Well, that was quite a four day experience. My daily BETT routine was doing some presentations on Breeze on the Adobe-formerly-Macromedia stand (apart from Wednesday when Greg from Chalfonts did a presentation on Captivate) and then getting to the HUGToB Moodle stand whenever I could. I couldn't get there nearly enough but when I did there was the sense of something significant happening - I would spend five minutes talking to one or two people (at the same time as other team members were doing the same), they'd leave with a "thank you" and the people waiting behind them would shuffle forward and ask to see Moodle, or ask a question, or request a demo CD, or just say "hello" - all the while people would start waiting behind them to talk to us. I turned up one afternoon and was interviewed by BETT TV (thanks Josie, it was her idea...) - I've no idea where (if anywhere) it might end up, but we shall see.
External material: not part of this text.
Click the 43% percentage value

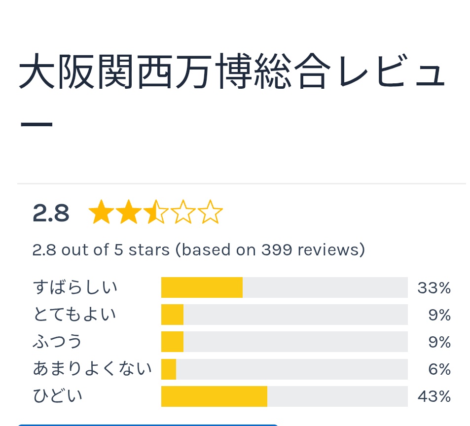pyautogui.click(x=434, y=396)
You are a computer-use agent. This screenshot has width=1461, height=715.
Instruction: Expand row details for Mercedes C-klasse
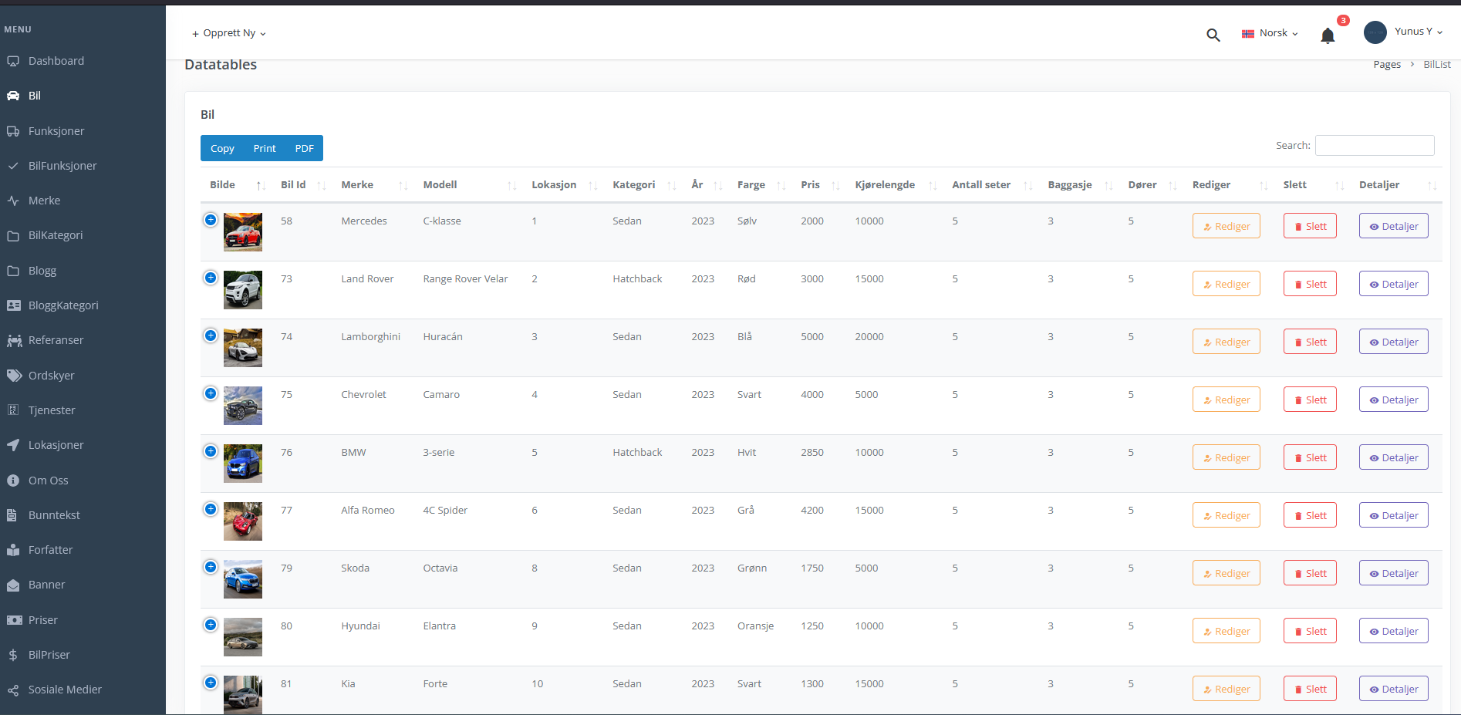(211, 220)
Standing room only as Miles Berry presents (taken from outside the Software Presentation Theatre)Over at Flickr Stuart Yeates has a few pictures of the HUGToB Moodle stand including some of Miles Berry and Josie Fraser.
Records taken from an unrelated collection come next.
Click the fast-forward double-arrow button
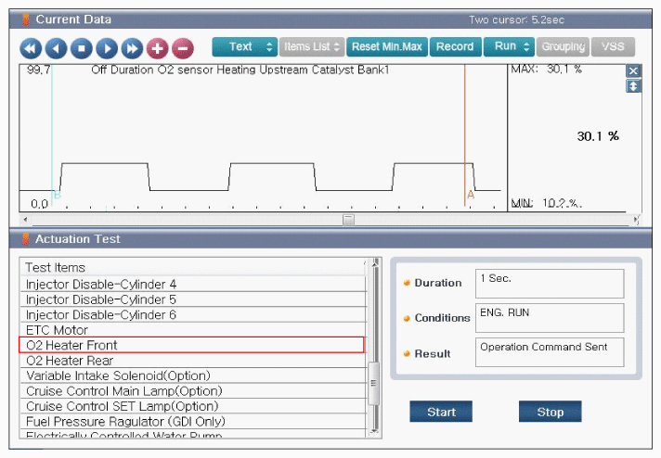661x458 pixels. (131, 47)
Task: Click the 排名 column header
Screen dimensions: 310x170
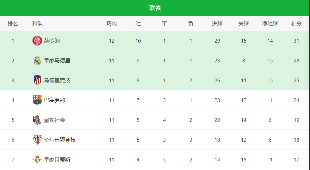Action: click(x=13, y=24)
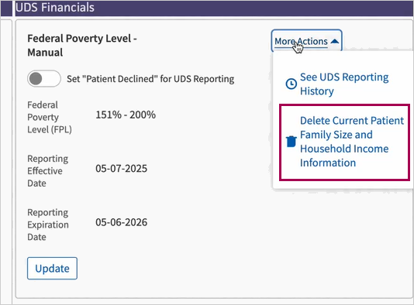This screenshot has width=414, height=305.
Task: Click the Update button
Action: 52,269
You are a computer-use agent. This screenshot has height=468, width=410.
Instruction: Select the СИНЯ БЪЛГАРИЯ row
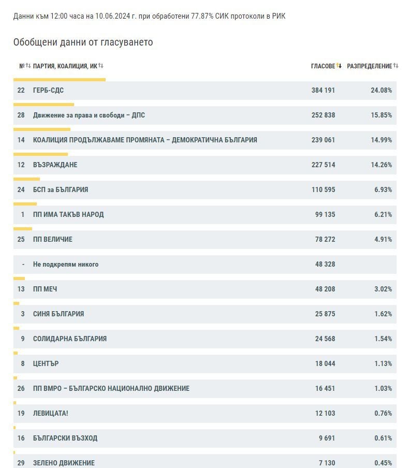coord(204,314)
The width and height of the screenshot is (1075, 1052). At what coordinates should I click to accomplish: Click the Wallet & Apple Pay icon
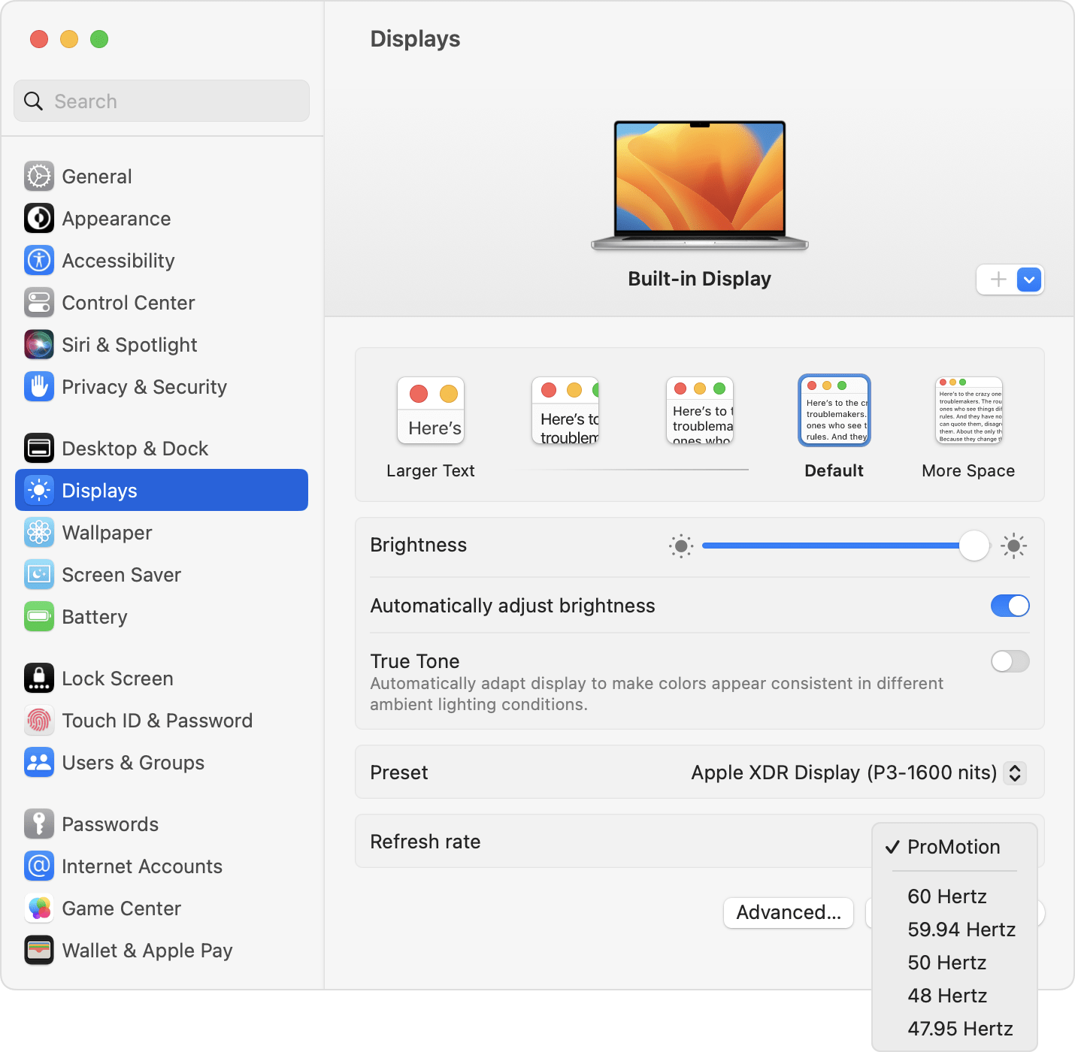click(x=38, y=950)
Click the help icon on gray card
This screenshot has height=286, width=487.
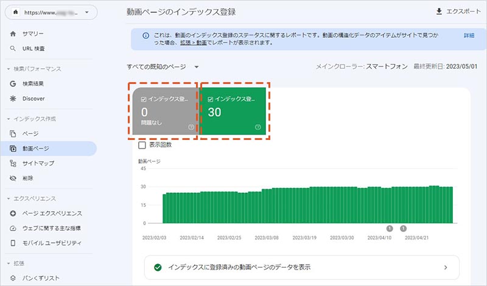pos(191,127)
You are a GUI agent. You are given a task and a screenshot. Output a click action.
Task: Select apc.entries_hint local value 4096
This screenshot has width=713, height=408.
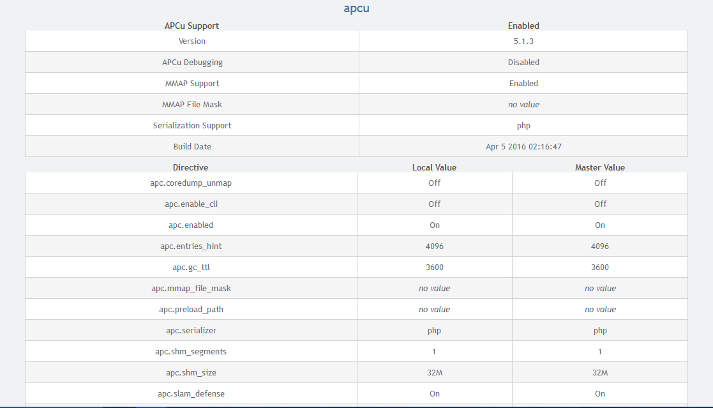[x=434, y=246]
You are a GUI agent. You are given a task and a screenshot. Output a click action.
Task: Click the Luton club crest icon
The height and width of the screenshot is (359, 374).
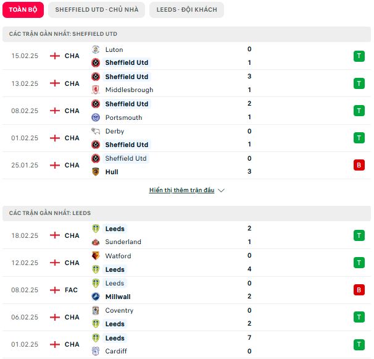click(x=96, y=49)
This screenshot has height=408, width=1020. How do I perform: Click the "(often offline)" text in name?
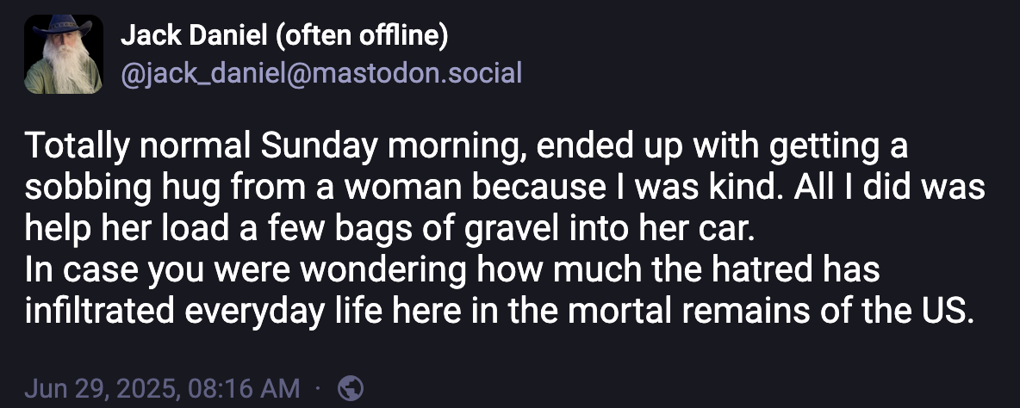pyautogui.click(x=360, y=35)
One of the most successful things was the presentation that we gave in the Software Presentation Theatre at 1pm on Saturday - it was full to overflowing and it was really good to see lots of people there.

Tuesday, January 10, 2006

See Naples and die... see BETT and feel like you already have...

Well, tomorrow is when the orgy of self-promotion and free bags, pens and mouse mats that is BETT begins. Like an elephant in the corner of a room with a severe case of flatulence, you can't ignore BETT... its influence and importance to the education community (and especially to the geeks within it) is immense - people will travel from the other end of the country (and indeed from around the world) to come to it. Senior managers (that's Headteachers and Deputy Heads) in schools who don't use ICT will go to BETT, often led by their ICT co-ordinator or network manager. Some schools descend en masse. And kids? Well, kids need to be invited, lest they run amok and touch stuff they shouldn't, cause trouble, colour outside the lines etc...
BETT 2006 is quite significant, because for the first time, Moodle will (officially) be there. That's a real achievement when you see what some companies - such as Chalkface (who support the stand) say about the Emperor's New Clothes attitude that can exist about BETT among the commercial companies.
The team at Help Us Get To BETT have managed to get a stand (SW154 in case you're interested) at the exhibition, which really is quite something considering the pricing, which is verging on the insane. I'll be supporting in whatever capacity I can, as I'm also there in my capacity as a Macromedia Adobe Education Leader demonstrating the rather wonderful Breeze.